The present invention is by being dissolved in alcohol solvent by ferric acetyl acetonade and polyvinylpyrrolidone, adopt electrostatic spinning technique and polymer pyrolysis technology, through electrostatic spinning, solvent atmosphere process, pre-oxidation, pyrolysis, acid treatment and final pyrolysis, obtain porous and interconnective Fe-N-C nanometer fiber net.
Tool of the present invention has the following advantages: Fe-N-C nanofiber web preparation method is simple, is convenient to large-scale production; Fe-N-C nanometer fiber net is nonwoven fabric state, even in fiber diameter distribution, and diameter is 200 ~ 500nm; Solve for overlap joint connects between nanofiber prepared by common electrostatic spinning, cause the problem introducing contact resistance, be interconnected between Fe-N-C nanofiber network fiber of the present invention, charge transfer resistance is little; Fe-N-C in nanometer fiber net or nitrogen-doped carbon can be used as the avtive spot of electrocatalytic reaction; Fibrous inside contains abundant pore structure, and specific area is large; Prepared Fe-N-C nanometer fiber net has wide application prospects at self-supporting catalyst and fuel cell cathode catalyst field.

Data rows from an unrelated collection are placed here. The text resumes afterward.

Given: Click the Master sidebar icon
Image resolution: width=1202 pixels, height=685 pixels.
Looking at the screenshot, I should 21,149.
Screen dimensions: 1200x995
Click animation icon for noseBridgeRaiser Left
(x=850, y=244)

Accompanying drawing explanation
Fig. 1 is the SEM figure of the embodiment of the present invention 1 gained Fe-N-C nanometer fiber net;
Fig. 2 is the SEM figure of comparative example 1 gained Fe-N-C nanofiber mats;
Fig. 3 is the graph of pore diameter distribution of the embodiment of the present invention 1 gained Fe-N-C nanometer fiber net;
Fig. 4 is the full spectrogram of XPS of the embodiment of the present invention 1 gained Fe-N-C nanometer fiber net;
Fig. 5 is the electrochemical impedance spectroscopy comparison diagram of the embodiment of the present invention 1 gained Fe-N-C nanometer fiber net and comparative example 1 gained Fe-N-C nanofiber mats;
Fig. 6 is the hydrogen reduction performance comparison figure of the embodiment of the present invention 1 gained Fe-N-C nanometer fiber net and comparative example 1 gained Fe-N-C nanofiber mats.

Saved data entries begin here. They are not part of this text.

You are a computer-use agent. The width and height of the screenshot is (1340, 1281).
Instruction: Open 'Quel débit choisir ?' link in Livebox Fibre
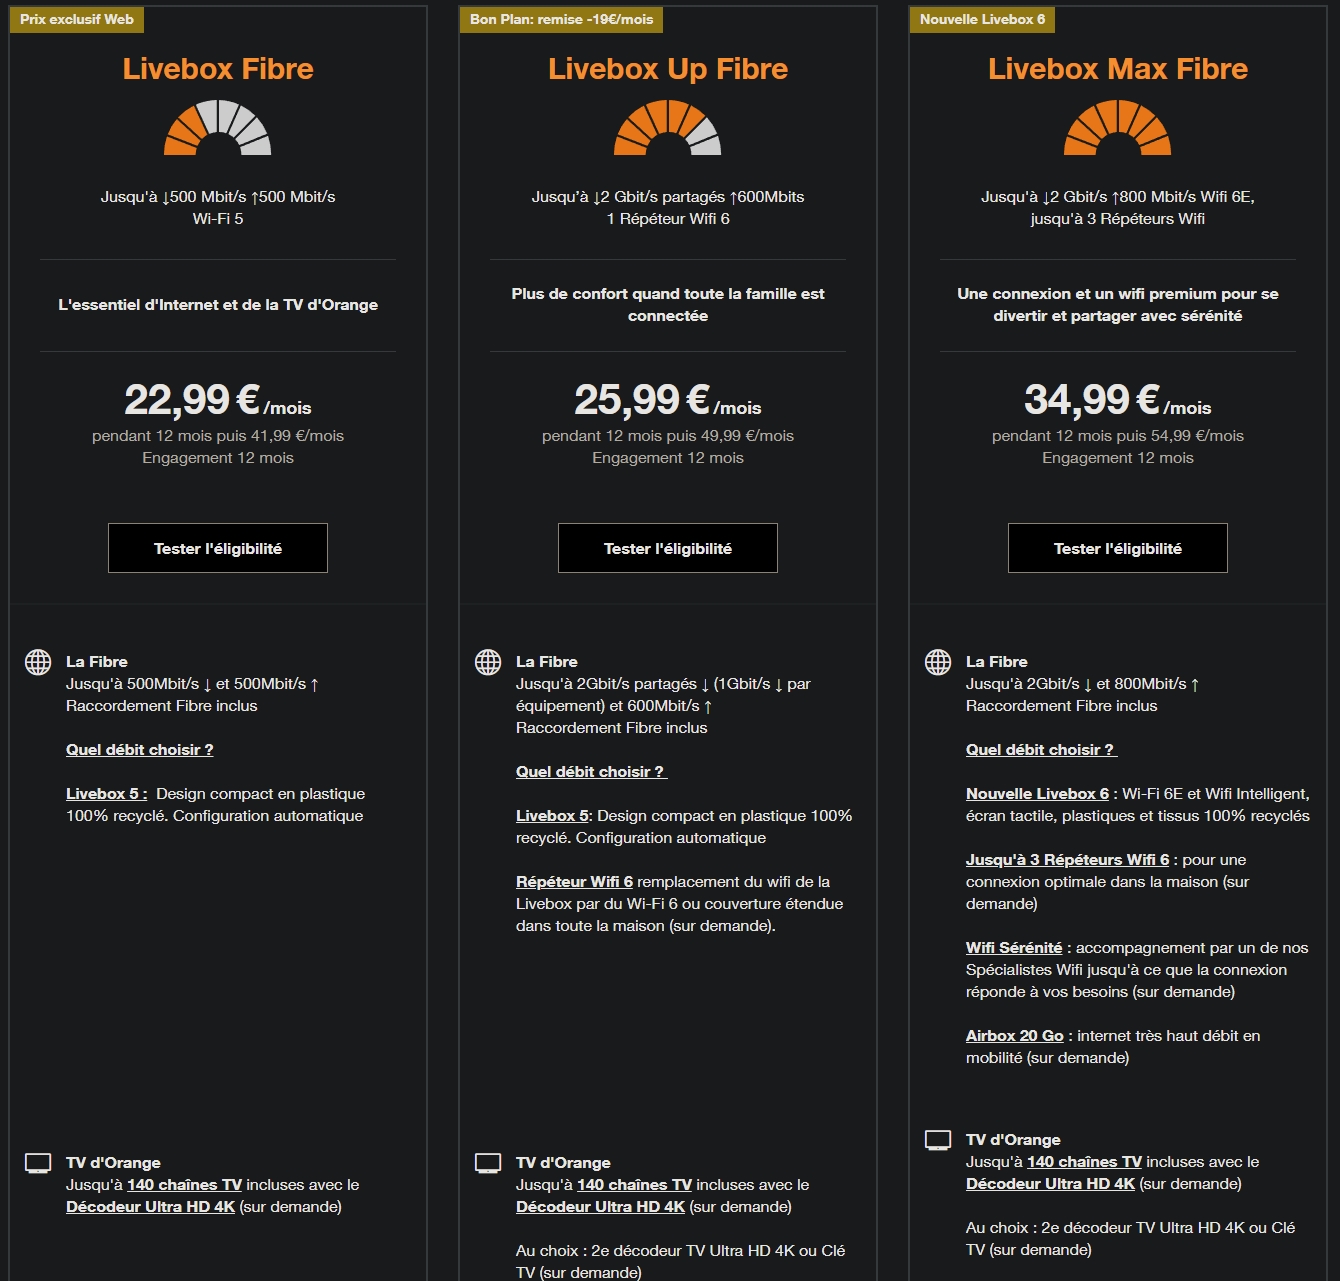tap(140, 750)
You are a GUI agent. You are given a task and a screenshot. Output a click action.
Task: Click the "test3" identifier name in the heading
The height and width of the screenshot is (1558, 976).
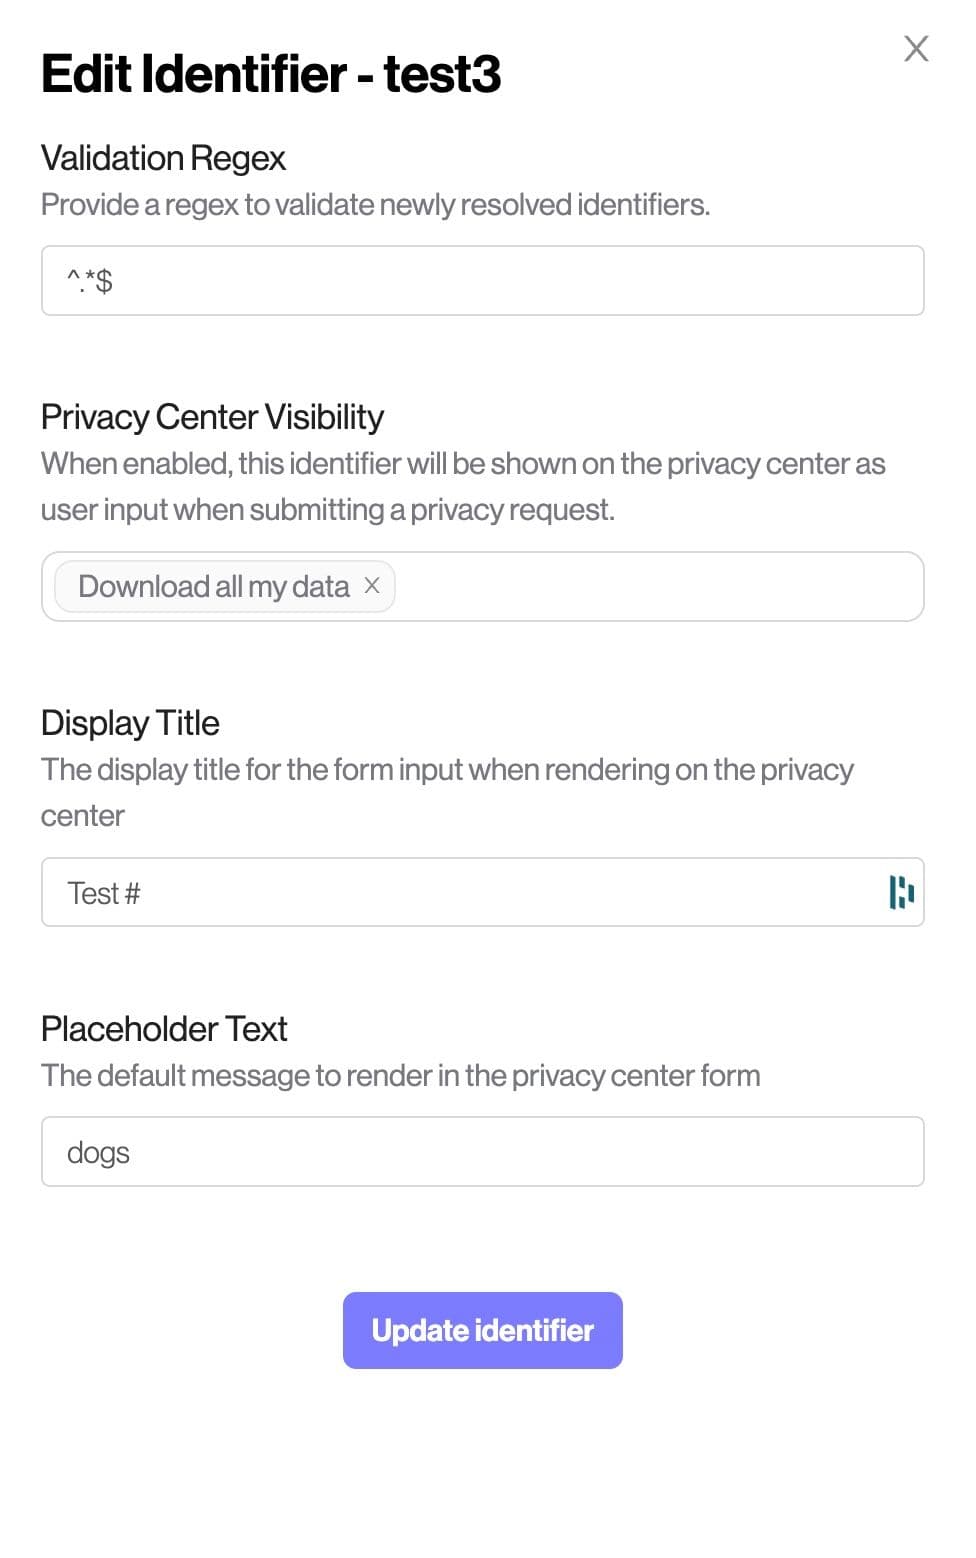pos(442,74)
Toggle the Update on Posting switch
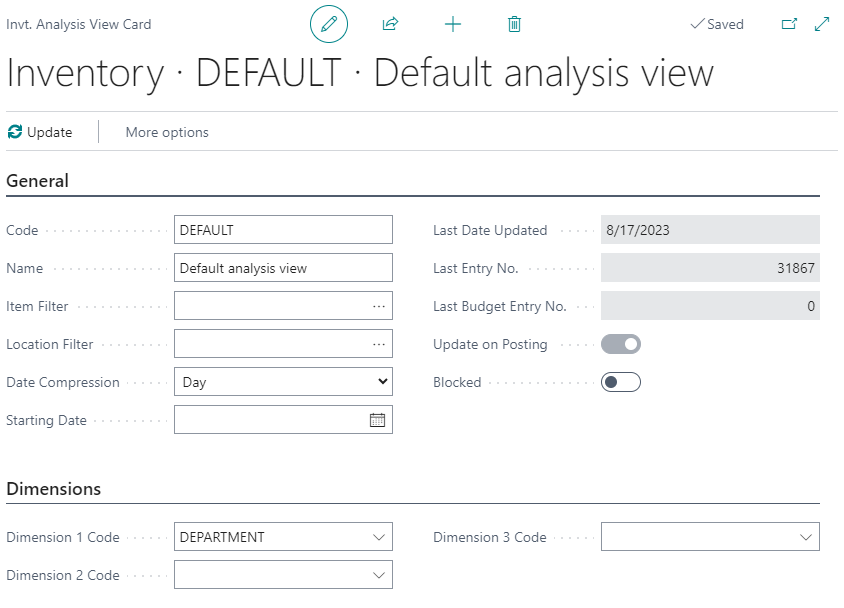 620,344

Detailed description of the invention
Below in conjunction with embodiment and accompanying drawing, the invention will be further described.

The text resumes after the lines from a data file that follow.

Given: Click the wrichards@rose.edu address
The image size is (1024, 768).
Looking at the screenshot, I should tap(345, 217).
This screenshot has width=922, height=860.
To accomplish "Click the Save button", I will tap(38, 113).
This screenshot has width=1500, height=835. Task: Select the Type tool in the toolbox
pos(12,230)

The embodiment of the present invention use nitrogen to be purity >=99.99% high pure nitrogen; Other chemical reagent used, if no special instructions, is all obtained by routine business approach.
embodiment 1
(1) spinning solution is prepared: by ferric acetyl acetonade, polyvinylpyrrolidone (K value is 90) and ethanol with the mixing of the ratio of mass ratio 2:10:100, then under 20 kHz supersonic frequencies, carry out ultrasonic disperse 2h, obtain spinning solution;
(2) electrostatic spinning: adopt internal diameter to be that the metal needle of 0.8mm is as shower nozzle, spinning voltage is 15kV, needle point is 15cm to the vertical range of receiving screen, feeding rate is 15 μ L/min, spinning temperature is 20 DEG C, relative air humidity is 40RH%, silk received by dull and stereotyped aluminium foil, and step (1) gained spinning solution is carried out electrostatic spinning, collects ferric acetyl acetonade/polyvinylpyrrolidone fibrillation felt;
(3) solvent atmosphere process: step (2) gained ferric acetyl acetonade/polyvinylpyrrolidone fibrillation felt is placed in malaria atmosphere, the relative humidity of steam is 70RH%, the temperature of process is 25 DEG C, and the time is 24h, obtains ferric acetyl acetonade/polyvinylpyrrolidone fibrillation net;
(4) pre-oxidation: step (3) gained ferric acetyl acetonade/polyvinylpyrrolidone fibrillation net is placed in pre-oxidation furnace, in air atmosphere, with the ramp to 260 DEG C of 3 DEG C/min, then is incubated 2h and carries out pre-oxidation treatment, obtain pre-oxidized fibers net;
(5) pyrolysis: step (4) gained pre-oxidized fibers net and melamine are placed in pyrolysis oven with mass ratio 1:10 simultaneously, under nitrogen protection, with the ramp to 900 DEG C of 5 DEG C/min, then be incubated 2h and carry out pyrolysis, be cooled to room temperature, obtain the nanometer fiber net after carbonization;
(6) acid treatment: the nanometer fiber net after step (5) gained carbonization is placed in the H that concentration is 0.5mol/L
2sO
4in solution, at 80 DEG C, carry out acid treatment 8h, then spend deionized water to neutral, dry;
(7) final pyrolysis: the nanometer fiber net after being dried by step (6) gained is placed in pyrolysis oven, under nitrogen protection, with the ramp to 900 DEG C of 5 DEG C/min, then is incubated 1h and carries out pyrolysis, be cooled to room temperature, obtain Fe-N-C nanometer fiber net.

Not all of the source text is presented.